[Stored data entries]
------------------------

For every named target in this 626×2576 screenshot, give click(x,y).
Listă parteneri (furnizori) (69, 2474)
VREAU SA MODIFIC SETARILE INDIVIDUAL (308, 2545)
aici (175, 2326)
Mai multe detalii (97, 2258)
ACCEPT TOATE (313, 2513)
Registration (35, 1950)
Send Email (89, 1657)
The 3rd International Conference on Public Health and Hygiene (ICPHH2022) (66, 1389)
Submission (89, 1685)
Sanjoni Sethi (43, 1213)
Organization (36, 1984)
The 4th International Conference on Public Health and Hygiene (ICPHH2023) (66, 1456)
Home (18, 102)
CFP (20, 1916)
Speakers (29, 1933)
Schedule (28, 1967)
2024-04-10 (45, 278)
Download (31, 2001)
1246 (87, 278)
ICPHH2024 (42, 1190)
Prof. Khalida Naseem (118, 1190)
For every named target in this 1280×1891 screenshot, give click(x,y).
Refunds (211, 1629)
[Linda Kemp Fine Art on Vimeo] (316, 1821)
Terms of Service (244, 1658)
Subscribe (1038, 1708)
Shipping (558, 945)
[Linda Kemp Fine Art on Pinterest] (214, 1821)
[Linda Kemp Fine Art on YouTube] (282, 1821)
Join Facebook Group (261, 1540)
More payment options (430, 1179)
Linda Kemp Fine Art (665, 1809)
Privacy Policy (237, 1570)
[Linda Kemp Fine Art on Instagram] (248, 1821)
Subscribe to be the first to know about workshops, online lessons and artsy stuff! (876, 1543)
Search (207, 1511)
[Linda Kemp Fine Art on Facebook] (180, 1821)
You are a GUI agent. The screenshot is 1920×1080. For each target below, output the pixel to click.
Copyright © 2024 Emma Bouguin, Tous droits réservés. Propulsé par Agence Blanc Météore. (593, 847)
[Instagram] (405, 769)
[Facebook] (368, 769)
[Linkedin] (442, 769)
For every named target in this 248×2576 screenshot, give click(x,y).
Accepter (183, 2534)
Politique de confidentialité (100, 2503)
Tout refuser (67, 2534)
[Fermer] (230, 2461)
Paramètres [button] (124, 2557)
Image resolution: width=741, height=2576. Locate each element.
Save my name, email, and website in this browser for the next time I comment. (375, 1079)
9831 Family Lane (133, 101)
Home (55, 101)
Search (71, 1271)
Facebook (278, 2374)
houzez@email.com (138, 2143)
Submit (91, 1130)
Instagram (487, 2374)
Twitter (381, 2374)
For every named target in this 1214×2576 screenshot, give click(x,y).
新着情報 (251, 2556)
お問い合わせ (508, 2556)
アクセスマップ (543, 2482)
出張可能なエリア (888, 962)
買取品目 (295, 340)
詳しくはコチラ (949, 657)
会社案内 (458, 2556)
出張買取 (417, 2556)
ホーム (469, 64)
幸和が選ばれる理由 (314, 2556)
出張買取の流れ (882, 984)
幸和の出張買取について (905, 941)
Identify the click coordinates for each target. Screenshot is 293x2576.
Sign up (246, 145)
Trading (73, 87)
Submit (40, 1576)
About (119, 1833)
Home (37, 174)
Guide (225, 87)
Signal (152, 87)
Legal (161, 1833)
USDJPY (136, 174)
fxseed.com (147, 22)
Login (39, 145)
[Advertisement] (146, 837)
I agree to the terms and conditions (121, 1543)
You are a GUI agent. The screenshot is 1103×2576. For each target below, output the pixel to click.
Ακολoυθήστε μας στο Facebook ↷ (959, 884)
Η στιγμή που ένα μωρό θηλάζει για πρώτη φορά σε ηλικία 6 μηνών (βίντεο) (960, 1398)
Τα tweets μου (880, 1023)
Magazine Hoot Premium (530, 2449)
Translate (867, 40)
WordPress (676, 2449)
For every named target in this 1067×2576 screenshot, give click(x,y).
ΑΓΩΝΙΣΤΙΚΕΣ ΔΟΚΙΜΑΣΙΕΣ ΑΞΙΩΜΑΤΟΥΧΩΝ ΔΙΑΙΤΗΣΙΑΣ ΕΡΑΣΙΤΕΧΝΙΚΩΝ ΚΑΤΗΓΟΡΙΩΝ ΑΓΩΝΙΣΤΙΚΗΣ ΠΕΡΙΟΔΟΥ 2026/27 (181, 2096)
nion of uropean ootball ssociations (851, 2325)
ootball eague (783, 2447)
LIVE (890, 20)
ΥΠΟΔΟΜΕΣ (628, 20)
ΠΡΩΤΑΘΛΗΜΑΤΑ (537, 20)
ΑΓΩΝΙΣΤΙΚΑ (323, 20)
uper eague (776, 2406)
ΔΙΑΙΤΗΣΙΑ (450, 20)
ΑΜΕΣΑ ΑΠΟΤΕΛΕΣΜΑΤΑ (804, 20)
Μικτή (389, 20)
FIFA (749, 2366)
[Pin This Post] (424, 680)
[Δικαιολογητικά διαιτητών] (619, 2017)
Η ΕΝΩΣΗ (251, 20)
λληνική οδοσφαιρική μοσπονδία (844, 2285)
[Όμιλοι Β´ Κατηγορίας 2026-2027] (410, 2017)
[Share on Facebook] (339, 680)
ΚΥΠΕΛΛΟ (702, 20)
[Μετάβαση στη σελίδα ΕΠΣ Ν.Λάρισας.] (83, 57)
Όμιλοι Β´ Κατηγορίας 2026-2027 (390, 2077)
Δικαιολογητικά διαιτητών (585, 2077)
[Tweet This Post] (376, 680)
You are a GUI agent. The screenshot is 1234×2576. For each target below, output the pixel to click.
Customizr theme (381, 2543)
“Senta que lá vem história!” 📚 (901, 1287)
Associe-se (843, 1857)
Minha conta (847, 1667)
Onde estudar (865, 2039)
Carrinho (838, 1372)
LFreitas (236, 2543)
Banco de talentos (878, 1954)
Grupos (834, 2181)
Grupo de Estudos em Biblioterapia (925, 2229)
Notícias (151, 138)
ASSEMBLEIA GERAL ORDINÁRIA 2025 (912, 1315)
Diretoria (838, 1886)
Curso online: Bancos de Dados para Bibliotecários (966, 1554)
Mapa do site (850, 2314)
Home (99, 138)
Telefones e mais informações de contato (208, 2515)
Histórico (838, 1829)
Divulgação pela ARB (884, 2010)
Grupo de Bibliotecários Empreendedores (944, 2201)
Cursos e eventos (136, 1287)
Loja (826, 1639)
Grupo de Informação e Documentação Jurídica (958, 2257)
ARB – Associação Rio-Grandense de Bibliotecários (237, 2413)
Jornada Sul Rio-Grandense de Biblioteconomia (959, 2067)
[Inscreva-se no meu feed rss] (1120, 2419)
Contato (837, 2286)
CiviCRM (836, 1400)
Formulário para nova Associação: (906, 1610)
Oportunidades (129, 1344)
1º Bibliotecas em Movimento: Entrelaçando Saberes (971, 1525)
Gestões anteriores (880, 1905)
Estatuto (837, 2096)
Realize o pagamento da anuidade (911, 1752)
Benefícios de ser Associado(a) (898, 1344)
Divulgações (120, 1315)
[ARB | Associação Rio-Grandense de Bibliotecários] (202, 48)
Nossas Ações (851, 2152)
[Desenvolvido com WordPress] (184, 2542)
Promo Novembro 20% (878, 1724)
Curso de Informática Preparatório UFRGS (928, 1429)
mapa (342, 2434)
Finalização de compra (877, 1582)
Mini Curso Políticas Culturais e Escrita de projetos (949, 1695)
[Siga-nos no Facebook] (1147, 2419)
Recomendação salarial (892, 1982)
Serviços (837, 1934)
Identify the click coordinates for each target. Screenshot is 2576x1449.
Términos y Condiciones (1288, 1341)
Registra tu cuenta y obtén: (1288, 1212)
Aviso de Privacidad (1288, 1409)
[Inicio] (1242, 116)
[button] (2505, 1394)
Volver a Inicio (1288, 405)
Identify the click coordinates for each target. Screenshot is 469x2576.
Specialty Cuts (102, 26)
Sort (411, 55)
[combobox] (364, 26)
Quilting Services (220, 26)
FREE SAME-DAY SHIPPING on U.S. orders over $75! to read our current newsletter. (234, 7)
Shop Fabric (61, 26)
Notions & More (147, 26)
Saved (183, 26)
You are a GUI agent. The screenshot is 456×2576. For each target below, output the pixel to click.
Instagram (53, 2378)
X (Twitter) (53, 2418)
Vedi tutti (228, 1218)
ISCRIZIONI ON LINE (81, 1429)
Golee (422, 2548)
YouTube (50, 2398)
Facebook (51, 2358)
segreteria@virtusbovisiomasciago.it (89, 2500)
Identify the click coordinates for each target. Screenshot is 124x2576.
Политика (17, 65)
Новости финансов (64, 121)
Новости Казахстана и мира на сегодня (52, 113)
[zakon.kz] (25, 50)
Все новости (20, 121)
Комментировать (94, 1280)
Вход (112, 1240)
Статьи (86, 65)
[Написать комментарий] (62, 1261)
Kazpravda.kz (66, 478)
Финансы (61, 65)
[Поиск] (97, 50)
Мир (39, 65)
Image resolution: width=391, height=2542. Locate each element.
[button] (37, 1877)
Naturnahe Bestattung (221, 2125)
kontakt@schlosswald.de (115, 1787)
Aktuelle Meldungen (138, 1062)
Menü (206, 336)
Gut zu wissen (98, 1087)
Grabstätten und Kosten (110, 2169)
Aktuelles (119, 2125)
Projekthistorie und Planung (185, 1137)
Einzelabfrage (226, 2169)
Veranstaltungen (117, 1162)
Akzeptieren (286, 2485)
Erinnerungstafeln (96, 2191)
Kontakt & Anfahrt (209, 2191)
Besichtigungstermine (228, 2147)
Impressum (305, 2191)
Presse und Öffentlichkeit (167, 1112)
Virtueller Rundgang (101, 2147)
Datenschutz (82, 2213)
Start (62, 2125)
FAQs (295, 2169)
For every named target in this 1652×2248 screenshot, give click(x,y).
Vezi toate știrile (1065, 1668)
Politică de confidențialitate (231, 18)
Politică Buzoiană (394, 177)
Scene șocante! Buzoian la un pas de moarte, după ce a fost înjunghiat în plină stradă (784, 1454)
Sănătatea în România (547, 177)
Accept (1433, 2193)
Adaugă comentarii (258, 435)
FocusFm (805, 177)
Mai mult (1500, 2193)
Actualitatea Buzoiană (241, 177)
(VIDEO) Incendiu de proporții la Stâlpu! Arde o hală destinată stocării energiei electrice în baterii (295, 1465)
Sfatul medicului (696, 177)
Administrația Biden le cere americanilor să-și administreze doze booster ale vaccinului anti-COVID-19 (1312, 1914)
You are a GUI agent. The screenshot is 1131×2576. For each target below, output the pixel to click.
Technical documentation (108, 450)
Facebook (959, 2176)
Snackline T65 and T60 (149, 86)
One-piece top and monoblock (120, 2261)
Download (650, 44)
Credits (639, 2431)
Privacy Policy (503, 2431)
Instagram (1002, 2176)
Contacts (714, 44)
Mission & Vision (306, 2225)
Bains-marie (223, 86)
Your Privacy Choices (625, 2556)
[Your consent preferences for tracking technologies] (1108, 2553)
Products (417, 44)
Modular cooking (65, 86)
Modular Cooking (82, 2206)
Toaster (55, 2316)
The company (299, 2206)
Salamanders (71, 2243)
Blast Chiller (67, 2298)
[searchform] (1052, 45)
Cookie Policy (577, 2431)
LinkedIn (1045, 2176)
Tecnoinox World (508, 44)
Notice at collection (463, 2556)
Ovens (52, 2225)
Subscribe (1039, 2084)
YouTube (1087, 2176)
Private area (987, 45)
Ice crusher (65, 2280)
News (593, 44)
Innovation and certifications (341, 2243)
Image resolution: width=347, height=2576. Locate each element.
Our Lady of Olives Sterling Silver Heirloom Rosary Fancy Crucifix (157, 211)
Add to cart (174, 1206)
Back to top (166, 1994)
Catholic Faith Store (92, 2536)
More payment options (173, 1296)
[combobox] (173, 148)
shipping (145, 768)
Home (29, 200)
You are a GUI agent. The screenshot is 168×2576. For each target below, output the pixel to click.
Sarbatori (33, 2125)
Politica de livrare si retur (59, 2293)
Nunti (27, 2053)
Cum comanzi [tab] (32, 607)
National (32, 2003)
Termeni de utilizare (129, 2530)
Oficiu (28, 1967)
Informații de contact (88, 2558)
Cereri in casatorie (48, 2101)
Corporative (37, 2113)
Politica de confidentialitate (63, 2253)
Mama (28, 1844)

------------------------

PROBLEM DESCRIPTION
Looking at the entries above, can you reproduce exactly the lines from the one that holds "Specialty Cuts (102, 26)" through the one that holds "Saved (183, 26)", and only those?

RESPONSE
Specialty Cuts (102, 26)
Sort (411, 55)
[combobox] (364, 26)
Quilting Services (220, 26)
FREE SAME-DAY SHIPPING on U.S. orders over $75! to read our current newsletter. (234, 7)
Shop Fabric (61, 26)
Notions & More (147, 26)
Saved (183, 26)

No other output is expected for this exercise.